On 13th of this month, the junior Environment minister, Mr.Alan Meale, MP, will be visiting the New Forest to make a flying assessment as part of his deliberations over the national park issue. His department is under intense pressure from national recreation groups to do something apparently "green" by making the New Forest into a national park and from local authority circles seeking a measure of control and development opportunity in the Forest through a tailor-made park type administration fronted by the New Forest Committee. Forest interests want none of this so far as the "real" New Forest - the area within the gridded perambulation - is concerned, although there are mixed views on the treatment of the suburban fringe. All this comes at a time when the existing administration of the Forest by the Forestry Commission is being increasingly questioned. I know that I am repeatedly criticised for being "soft" on the Commission, but to my mind there is really very little wrong with the system. It is the way in which that system is being directed which seems, over the last year or so, to have started to get out of control. It is not the first time in the Forest's history that this has happened.

Despite a deluge of conservation jargon and an increasing number of good news press releases from the Forestry Commission to counter adverse publicity - all foreshadowed in their internal paper "Delivering the People's Mandate" - it is perfectly clear that the Forest is under intense and growing commercial pressure. Anyone who doubts this need only walk in the Inclosures to see it demonstrated on every side. Vast amounts of timber are being taken out - far more mature conifer than at any period in my lifetime. Extraction damage, seldom adequately corrected, is widespread. Rides are planted over or deer fenced across and gates are removed. Thirty year old safeguards for the Inclosures contained in the Minister's Mandate are under threat. The camp sites are being squeezed for profit, as witness the recent desperate attempts to secure permission for increased sales in camp shops. New management plans are being prepared which, despite some small and valuable concessions in releasing a few isolated woods from cropping, seem intent on tightening the Commission's commercial grip on the real gems - the Napoleonic oak plantations. Finally and certainly not least, the Commission seems intent on repudiationg its agreement with the New Forest Association, made only last year, and aimed at ensuring a proper regard for amenity in the management of the Inclosures.
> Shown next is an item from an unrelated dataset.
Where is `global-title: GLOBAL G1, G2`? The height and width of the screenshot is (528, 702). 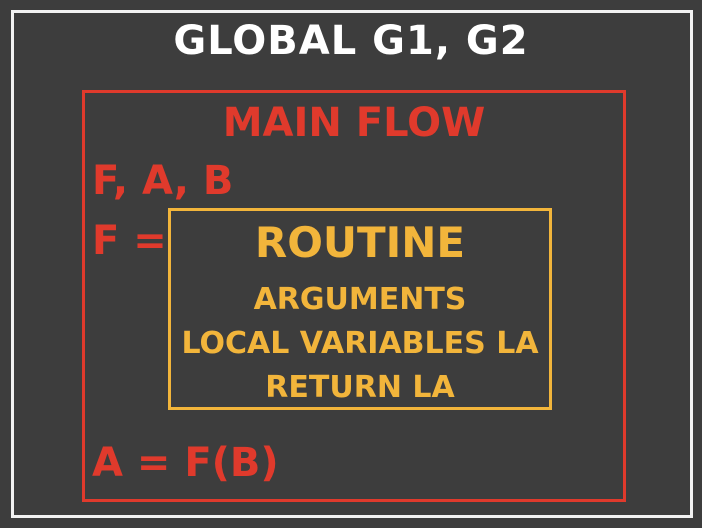 global-title: GLOBAL G1, G2 is located at coordinates (351, 41). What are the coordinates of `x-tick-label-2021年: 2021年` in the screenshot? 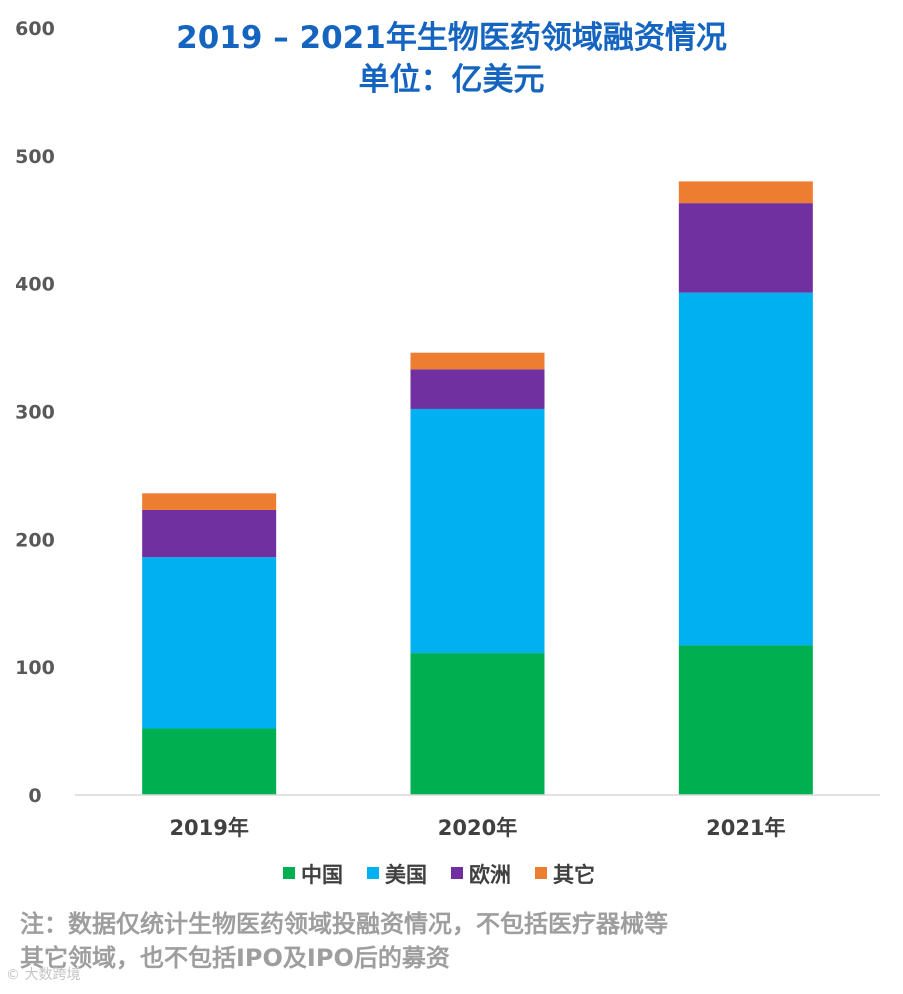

Altogether the picture is a bleak one. It seems almost designed to play into the hands of those local councils anxious for control of the New Forest. It is far from clear whether the aggressive commercial attitude is the result of a shift in government policy or of individual ambition at some level within the Forestry Commission.

MOBILE PHONES

After painting a rather depressing picture of recent Forestry Commission management, it is good to be able to record and instance in which a firm stand is being taken against outside commercial pressures. At the September Verderers' Court, the Forestry Commission's land agent told the Verderers that, with the support of successive Deputy Surveyors, he is continuing to resist innumerable applications for mobile phone masts in the Forest. If we have to accept an element of inconvenience as a result, that is a necessary price for protecting the Forest. He regards the "artificial tree aerials" as quite inappropriate to the New Forest. I have seen one of these monstrosities in the Exmoor national park and I completely agree with the land agent's assessment. As to the inconvenience, the Verderers' staff suffer as much as anyone from poor reception for their mobile phones in the Forest. The possibility of going back to a radio communications system is being considered.

Just for once the appearance of the Forest seems to have forced its way to the top of the priorities list and for that the Commission deserves our praise and thanks.